While this methodology provides significant advantages, like any simulation-based approach, it has inherent limitations:

  • Simulation Realism:

    • Even with advanced platforms, simulations cannot perfectly recreate the physical and psychological complexity of real-world environments.

    • Certain variables, such as weather conditions or unexpected behaviors, may be oversimplified.

  • Data Quality:

    • The accuracy of the analysis heavily depends on the quality and relevance of external research data (e.g., driver response times or crash statistics).

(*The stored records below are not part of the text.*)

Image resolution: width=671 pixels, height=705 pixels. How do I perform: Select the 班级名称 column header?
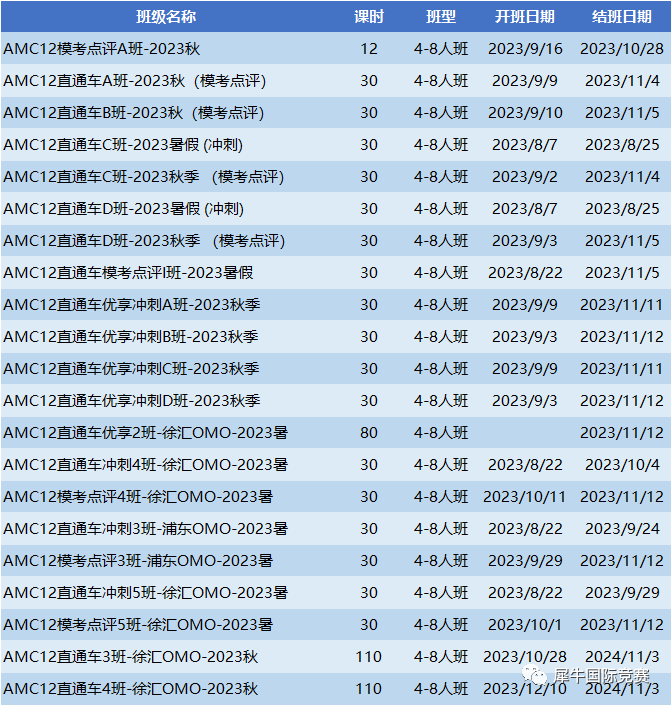[x=166, y=17]
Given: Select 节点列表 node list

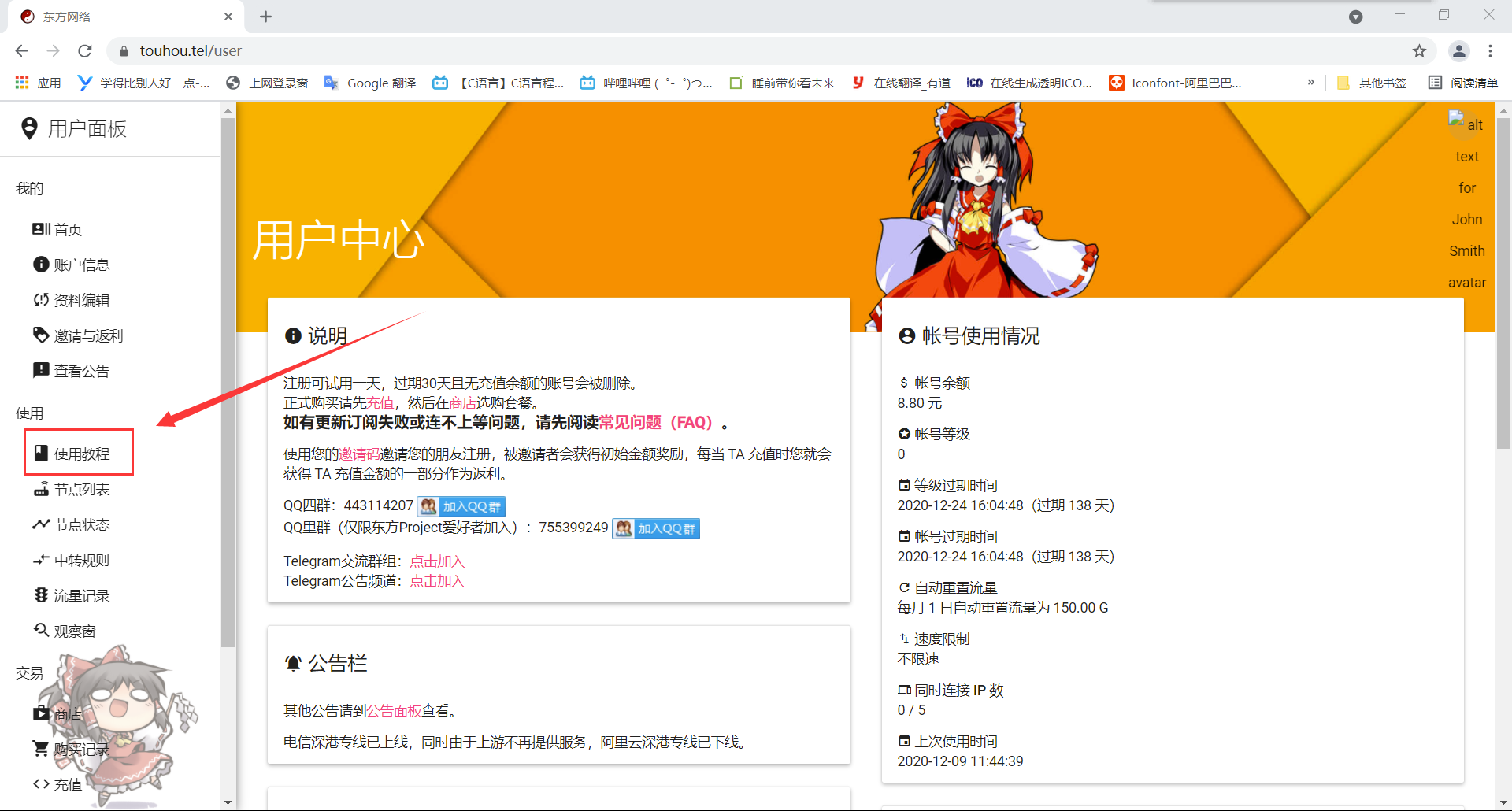Looking at the screenshot, I should pyautogui.click(x=82, y=488).
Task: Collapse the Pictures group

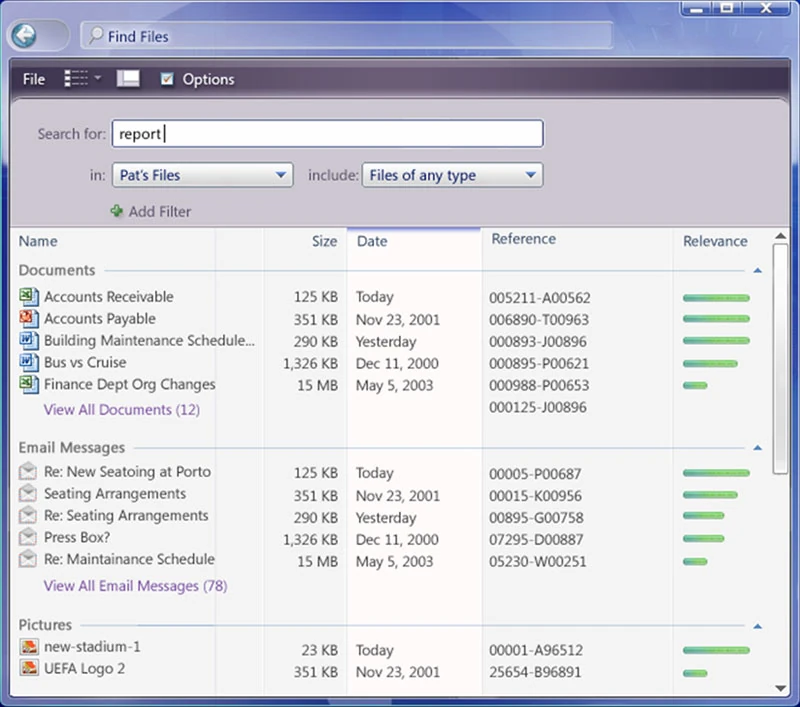Action: [x=758, y=626]

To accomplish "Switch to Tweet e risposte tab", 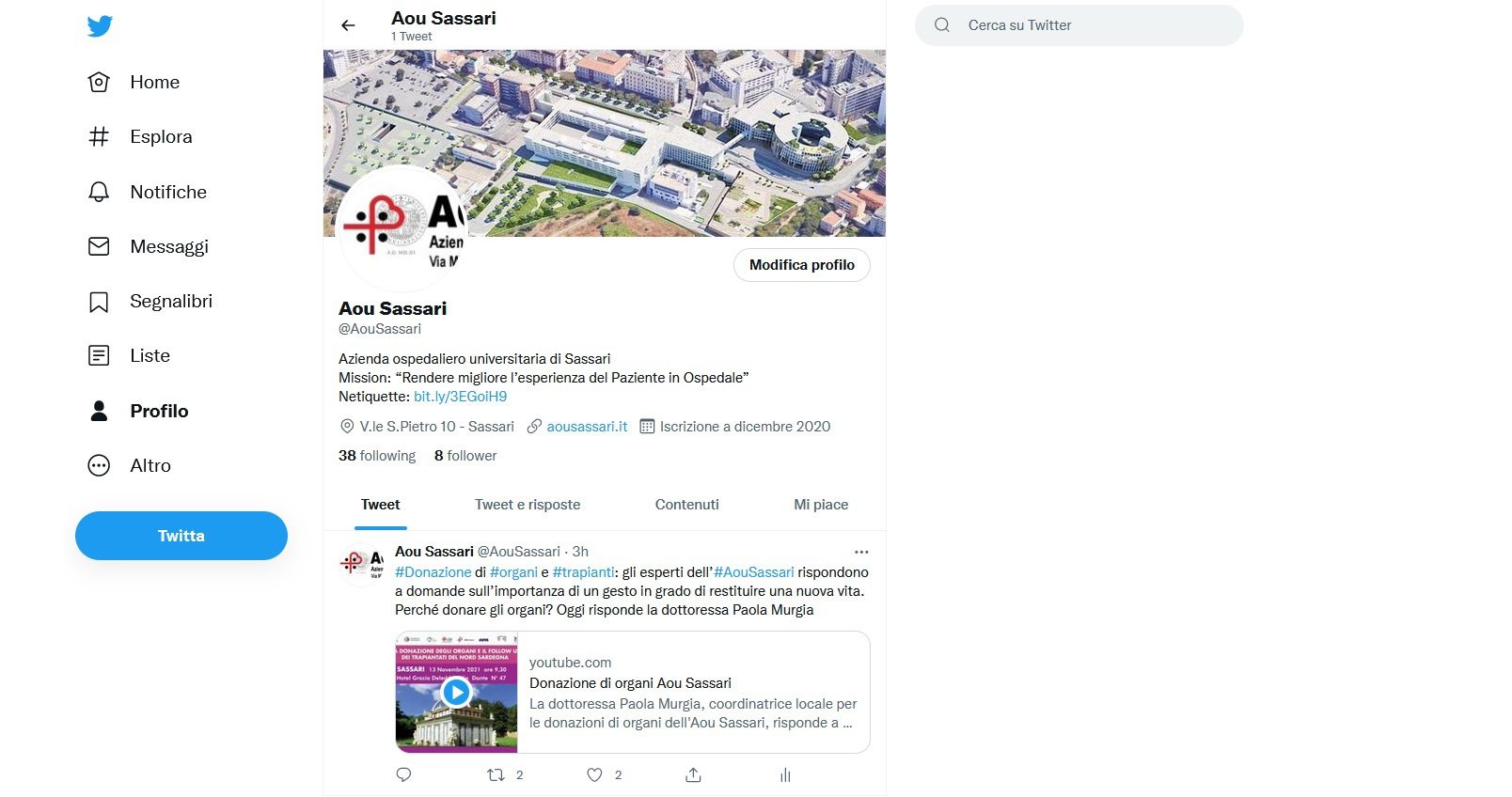I will click(528, 505).
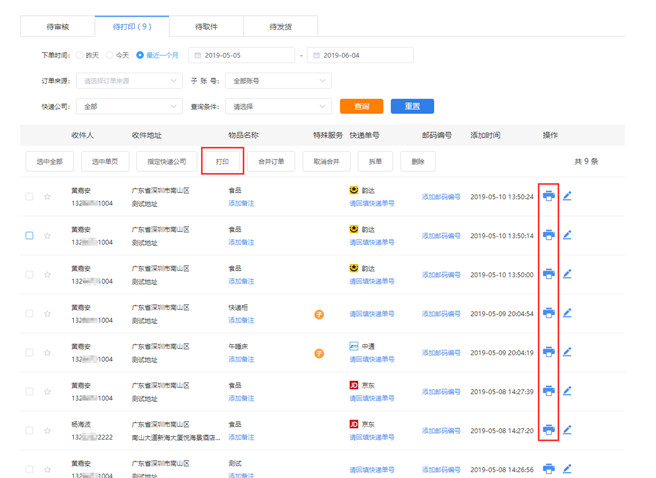Click the 打印 button in the toolbar
Viewport: 656px width, 478px height.
tap(222, 161)
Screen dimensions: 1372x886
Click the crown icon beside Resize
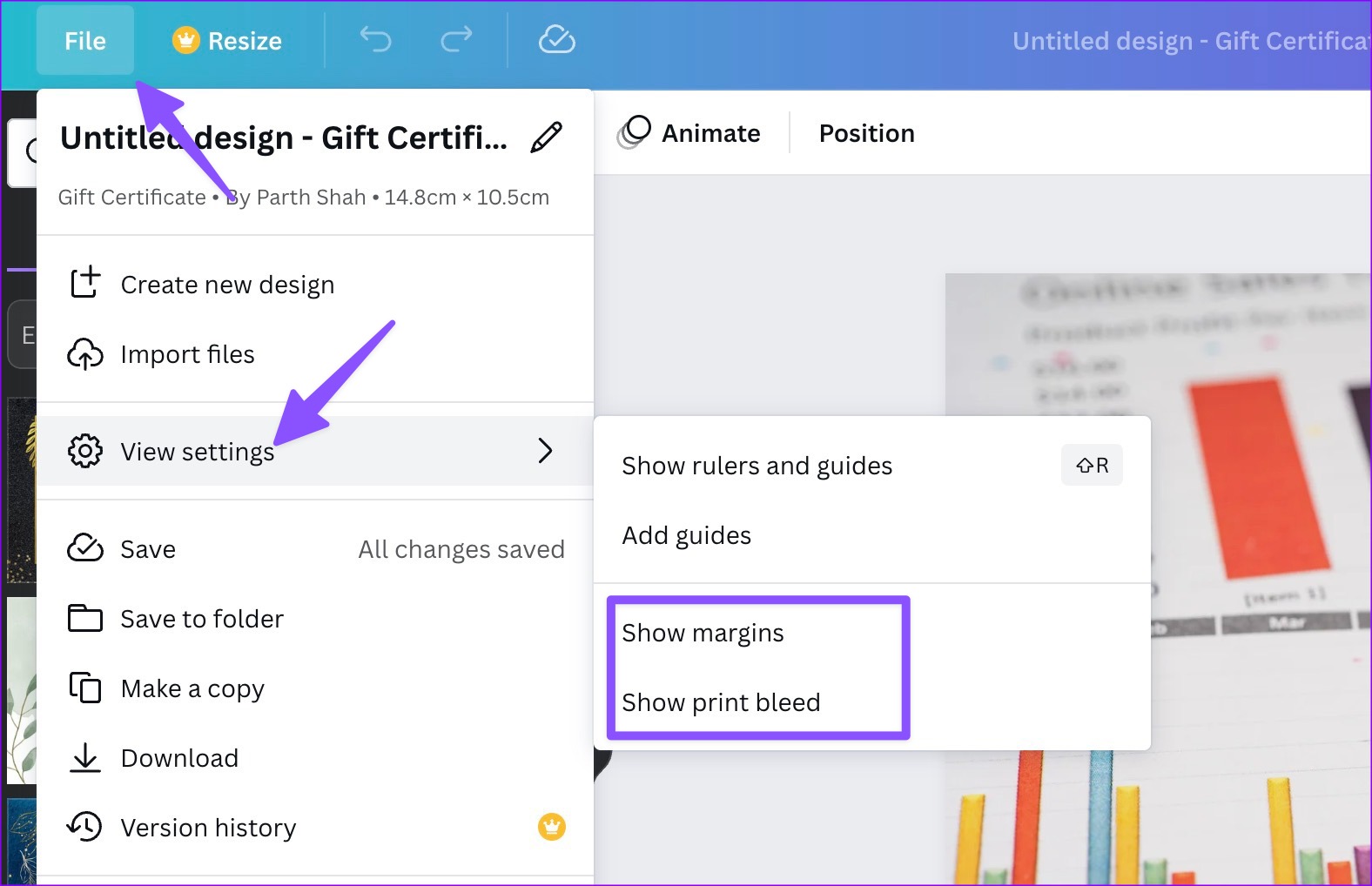(185, 40)
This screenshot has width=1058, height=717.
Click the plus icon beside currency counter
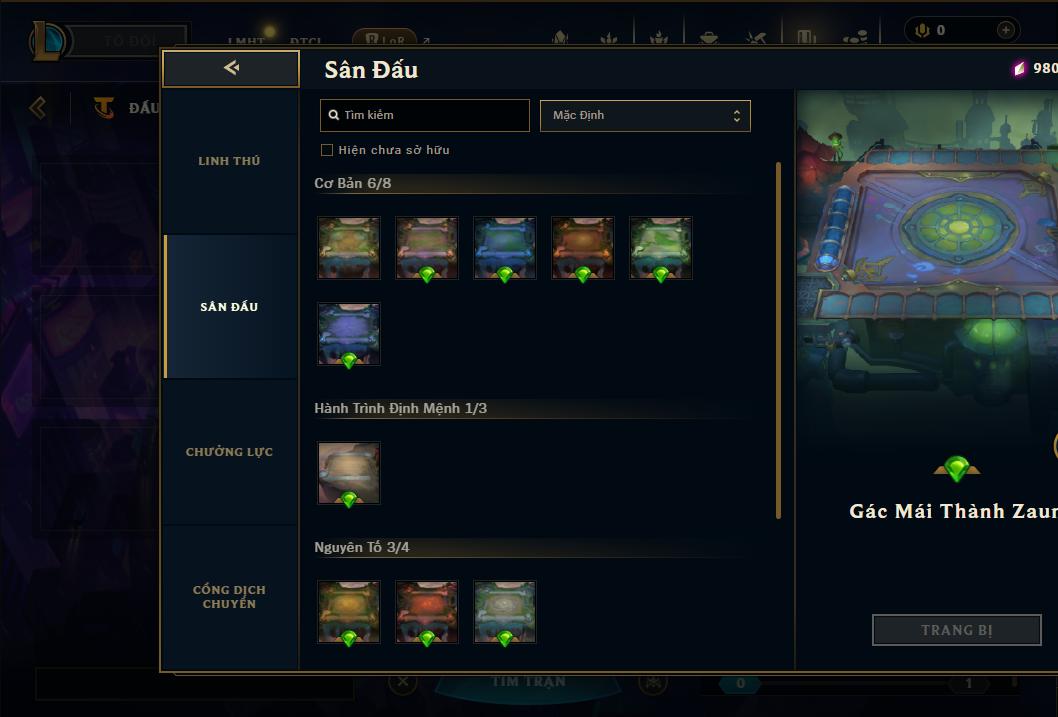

    • Mismatched or incomplete datasets can lead to skewed results.

  • Driver Behavior:

    • Simulated drivers do not replicate the emotional or physical responses of real-world drivers facing high-risk situations.

  • Ideal Real-World Testing:

    • The most accurate method would involve using real vehicles with average drivers in edge-case scenarios, supported by a professional in the passenger seat to intervene if needed. However, such setups require extensive preparation and resources, making them impractical for many manufacturers.

Table 1. Comparison of Simulation with Other Approaches for Safety Analysis

Summary of Comparison:

  • Simulation-Based Testing: Best for early development and quick iteration. Provides insights into feasibility but lacks full realism.

  • Driving Simulator Setups: A middle ground, offering some real-world driver interaction but still lacks the urgency and danger of real-world driving.

  • Real Vehicle Testing: The most accurate and ideal but often impractical due to resource and time constraints.

8. Impact

This methodology demonstrates my ability to address complex safety challenges through innovation and technical expertise. By combining my hands-on experience with major OEMs and Tier 1 suppliers with cutting-edge simulation tools, I developed a practical, scalable solution for modern safety-critical systems. This approach not only enhances compliance with ISO 26262 but also accelerates the development of safer, more reliable automated driving features.